He continued, “You’ve got five million people now in illegal status because they’re visa overstayers. The administration [removed]2,500 of those. That’s one-twentieth of one percent. That sounds to me like an extension of the administration’s amnesty program.”
“We utilize our prioritization scheme along with the resources that we have,” Craig Healy, Assistant Director for National Security Investigations at U.S. Immigration and Customs Enforcement, said as he attempted to defend the administration’s non-enforcement agenda.
However, Smith was not satisfied by Healy’s explanation, pointing out that if the administration wanted to enforce the law against those who overstay their visas, then they would have asked for more money in their budget requests.
“I understand that, but the administration stands convicted by their own actions by the facts, why haven’t they requested more money in their budget if they wanted to send more individuals home?” he asked, “They have not requested the money sufficiently to do so.”
The administration’s unwillingness to enforce the law by allowing visa overstayers to remain in the country illegally has alarmed the American people.
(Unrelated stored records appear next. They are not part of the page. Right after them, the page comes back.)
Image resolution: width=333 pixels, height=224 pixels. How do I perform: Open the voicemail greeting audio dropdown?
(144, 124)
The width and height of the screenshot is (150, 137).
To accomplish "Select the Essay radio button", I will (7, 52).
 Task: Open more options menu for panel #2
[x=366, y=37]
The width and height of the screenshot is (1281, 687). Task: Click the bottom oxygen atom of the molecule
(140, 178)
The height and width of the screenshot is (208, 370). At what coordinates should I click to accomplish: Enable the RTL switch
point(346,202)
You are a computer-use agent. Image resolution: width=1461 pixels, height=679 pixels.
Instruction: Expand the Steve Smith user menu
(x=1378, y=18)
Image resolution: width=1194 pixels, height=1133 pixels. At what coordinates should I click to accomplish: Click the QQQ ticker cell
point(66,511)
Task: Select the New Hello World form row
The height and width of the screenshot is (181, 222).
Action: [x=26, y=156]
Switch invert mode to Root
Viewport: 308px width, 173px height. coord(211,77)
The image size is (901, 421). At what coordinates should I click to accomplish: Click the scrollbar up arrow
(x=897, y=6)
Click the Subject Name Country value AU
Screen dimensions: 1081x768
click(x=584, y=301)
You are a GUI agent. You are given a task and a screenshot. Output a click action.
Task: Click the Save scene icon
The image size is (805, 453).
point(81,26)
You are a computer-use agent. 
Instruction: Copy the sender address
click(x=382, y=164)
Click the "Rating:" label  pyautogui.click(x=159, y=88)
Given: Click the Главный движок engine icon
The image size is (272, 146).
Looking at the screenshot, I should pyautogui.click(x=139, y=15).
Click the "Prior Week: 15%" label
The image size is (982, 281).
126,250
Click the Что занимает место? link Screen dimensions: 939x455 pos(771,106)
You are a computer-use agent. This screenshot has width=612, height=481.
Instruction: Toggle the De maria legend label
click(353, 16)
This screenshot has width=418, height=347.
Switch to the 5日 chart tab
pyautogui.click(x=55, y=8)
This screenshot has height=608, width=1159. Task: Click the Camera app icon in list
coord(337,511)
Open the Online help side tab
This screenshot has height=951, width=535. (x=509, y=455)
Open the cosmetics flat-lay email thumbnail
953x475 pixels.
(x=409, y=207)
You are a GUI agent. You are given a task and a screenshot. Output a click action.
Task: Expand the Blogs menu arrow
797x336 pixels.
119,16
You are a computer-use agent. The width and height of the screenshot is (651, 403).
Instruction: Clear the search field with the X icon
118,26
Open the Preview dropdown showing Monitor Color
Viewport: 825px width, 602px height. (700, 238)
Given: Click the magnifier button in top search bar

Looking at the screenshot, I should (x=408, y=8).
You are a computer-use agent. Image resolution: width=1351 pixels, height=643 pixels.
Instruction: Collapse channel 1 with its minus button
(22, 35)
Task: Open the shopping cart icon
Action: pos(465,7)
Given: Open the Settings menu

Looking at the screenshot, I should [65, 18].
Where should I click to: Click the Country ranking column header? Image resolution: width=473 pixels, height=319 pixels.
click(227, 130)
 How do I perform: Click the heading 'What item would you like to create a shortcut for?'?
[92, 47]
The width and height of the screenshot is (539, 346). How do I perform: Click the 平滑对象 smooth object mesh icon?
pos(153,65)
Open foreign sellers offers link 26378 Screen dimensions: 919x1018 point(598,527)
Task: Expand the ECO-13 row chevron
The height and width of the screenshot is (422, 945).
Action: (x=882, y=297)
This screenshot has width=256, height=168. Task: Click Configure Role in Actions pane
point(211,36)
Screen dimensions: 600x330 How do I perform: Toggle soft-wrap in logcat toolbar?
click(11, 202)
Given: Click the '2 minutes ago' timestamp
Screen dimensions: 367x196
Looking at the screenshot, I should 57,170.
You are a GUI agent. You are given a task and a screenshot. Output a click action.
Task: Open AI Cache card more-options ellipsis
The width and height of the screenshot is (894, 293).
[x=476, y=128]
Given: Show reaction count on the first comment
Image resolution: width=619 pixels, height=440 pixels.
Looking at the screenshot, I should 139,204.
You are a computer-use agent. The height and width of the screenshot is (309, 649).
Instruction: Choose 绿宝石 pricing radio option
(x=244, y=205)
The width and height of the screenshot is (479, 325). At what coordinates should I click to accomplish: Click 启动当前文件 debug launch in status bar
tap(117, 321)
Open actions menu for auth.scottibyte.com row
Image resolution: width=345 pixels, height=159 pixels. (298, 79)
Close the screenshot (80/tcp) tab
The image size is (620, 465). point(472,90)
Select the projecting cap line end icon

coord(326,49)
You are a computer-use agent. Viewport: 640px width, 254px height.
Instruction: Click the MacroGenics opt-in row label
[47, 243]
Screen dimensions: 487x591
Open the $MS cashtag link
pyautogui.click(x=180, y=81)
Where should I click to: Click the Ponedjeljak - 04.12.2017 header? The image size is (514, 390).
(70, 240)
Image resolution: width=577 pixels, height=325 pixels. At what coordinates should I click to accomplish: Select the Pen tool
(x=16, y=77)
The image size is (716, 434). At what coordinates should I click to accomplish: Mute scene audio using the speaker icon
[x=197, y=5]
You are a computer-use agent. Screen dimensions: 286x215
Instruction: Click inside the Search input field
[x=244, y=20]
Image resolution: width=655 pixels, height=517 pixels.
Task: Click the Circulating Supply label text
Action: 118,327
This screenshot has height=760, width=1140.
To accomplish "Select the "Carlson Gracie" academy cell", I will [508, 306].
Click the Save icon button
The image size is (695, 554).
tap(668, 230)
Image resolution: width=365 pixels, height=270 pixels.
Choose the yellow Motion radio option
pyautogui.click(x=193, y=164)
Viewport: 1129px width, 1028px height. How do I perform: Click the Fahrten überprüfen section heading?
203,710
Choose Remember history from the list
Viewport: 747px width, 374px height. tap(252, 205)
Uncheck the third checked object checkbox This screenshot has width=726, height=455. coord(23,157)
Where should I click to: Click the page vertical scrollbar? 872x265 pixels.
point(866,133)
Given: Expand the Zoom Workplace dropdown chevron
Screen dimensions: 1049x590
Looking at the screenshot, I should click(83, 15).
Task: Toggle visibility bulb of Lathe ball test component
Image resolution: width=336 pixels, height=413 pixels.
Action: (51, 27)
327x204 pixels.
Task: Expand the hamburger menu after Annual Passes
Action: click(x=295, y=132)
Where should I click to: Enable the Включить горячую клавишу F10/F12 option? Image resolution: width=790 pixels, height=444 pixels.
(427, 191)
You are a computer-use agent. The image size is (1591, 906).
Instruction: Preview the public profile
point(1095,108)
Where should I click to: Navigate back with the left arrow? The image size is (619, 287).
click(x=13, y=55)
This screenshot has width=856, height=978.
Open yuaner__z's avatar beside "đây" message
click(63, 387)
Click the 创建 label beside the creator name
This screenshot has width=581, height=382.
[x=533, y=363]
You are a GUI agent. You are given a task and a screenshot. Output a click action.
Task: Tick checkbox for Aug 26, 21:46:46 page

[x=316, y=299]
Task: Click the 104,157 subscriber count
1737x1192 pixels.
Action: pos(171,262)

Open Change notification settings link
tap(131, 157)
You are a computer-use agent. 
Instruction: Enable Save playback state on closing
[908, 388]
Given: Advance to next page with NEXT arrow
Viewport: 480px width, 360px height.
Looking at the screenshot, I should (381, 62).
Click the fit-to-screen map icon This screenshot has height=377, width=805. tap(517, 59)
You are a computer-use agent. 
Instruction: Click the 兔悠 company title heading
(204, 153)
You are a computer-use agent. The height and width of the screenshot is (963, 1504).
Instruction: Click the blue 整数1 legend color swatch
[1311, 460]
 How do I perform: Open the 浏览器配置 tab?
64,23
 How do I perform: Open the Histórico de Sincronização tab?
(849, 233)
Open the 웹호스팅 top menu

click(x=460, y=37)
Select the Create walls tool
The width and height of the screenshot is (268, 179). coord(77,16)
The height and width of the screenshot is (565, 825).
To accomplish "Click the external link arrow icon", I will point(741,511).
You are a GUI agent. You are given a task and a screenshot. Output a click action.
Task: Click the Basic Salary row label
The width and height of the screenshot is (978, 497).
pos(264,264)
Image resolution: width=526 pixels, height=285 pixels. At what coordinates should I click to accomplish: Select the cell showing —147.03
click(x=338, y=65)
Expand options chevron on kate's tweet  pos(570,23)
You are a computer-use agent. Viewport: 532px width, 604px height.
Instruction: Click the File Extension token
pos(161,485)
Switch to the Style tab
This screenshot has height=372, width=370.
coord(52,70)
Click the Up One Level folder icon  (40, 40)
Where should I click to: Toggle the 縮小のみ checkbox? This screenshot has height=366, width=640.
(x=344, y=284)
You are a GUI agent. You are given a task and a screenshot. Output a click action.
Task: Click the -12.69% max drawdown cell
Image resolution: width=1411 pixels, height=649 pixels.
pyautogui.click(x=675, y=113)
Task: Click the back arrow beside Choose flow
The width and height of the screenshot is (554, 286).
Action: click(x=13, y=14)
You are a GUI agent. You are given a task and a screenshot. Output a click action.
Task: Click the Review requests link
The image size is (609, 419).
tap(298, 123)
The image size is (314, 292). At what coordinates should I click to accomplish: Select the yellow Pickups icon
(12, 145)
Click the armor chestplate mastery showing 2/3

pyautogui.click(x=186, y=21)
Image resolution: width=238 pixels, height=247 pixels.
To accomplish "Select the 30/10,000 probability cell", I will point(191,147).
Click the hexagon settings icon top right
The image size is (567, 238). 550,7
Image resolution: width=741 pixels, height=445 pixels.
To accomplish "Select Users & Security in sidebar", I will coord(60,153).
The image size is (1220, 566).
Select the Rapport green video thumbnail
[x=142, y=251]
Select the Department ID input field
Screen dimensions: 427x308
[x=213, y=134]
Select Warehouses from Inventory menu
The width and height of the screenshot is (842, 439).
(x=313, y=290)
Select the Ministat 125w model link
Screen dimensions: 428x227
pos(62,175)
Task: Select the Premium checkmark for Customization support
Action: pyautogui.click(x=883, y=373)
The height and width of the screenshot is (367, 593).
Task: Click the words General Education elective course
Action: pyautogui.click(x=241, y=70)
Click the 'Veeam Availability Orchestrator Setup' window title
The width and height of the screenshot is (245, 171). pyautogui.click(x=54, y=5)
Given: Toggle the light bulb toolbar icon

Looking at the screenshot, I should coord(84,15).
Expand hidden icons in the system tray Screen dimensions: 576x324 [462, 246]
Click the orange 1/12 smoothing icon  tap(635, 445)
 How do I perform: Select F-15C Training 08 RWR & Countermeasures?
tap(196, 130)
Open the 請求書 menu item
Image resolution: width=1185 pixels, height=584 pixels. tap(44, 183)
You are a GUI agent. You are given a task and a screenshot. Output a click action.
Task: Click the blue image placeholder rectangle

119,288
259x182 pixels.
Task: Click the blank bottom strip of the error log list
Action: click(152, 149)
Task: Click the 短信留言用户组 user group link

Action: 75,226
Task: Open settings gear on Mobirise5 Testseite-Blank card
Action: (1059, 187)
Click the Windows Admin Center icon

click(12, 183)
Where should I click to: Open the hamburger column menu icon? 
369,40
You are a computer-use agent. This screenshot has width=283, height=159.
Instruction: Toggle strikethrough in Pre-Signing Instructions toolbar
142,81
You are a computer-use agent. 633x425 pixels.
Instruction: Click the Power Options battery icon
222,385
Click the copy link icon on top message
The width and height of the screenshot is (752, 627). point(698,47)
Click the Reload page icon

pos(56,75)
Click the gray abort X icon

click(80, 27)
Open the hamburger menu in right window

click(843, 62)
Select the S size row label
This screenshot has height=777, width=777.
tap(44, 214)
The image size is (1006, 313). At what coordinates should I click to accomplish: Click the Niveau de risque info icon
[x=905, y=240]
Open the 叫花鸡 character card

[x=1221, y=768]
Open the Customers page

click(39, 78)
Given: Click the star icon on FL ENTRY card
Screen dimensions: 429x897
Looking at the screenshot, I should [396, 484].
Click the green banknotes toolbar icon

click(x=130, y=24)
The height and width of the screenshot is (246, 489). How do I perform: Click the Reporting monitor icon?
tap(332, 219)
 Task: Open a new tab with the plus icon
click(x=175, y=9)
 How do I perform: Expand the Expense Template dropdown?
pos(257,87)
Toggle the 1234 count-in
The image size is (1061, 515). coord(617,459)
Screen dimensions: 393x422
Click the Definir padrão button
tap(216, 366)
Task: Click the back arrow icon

A poll released earlier this year indicates that approximately 3 out of 4 Americans want to remove those who overstay their visas. The same poll indicates that 68 percent of Americans consider visa overstayers a “serious national security risk.” These concerns are not unfounded, as several 9/11 hijackers overstayed their visas and terror groups around the world have recently threatened to exploit the U.S. visa program to harm Americans.
When immigration changes are proposed within the context of national security, the debate usually revolves around the issue of border control. However, gaining control over our borders deals with only part of the illegal immigration problem because it obscures the issue of the overstayers. Both Congress and the federal government must recognize that visa overstayers pose considerable national security risks and move swiftly to ensure implementation of the entry-exit tracking system that was mandated by Congress nearly twenty years ago. Until then, the administration should abandon its narrow removal priorities that exclude nearly all visa overstayers from any type of enforcement.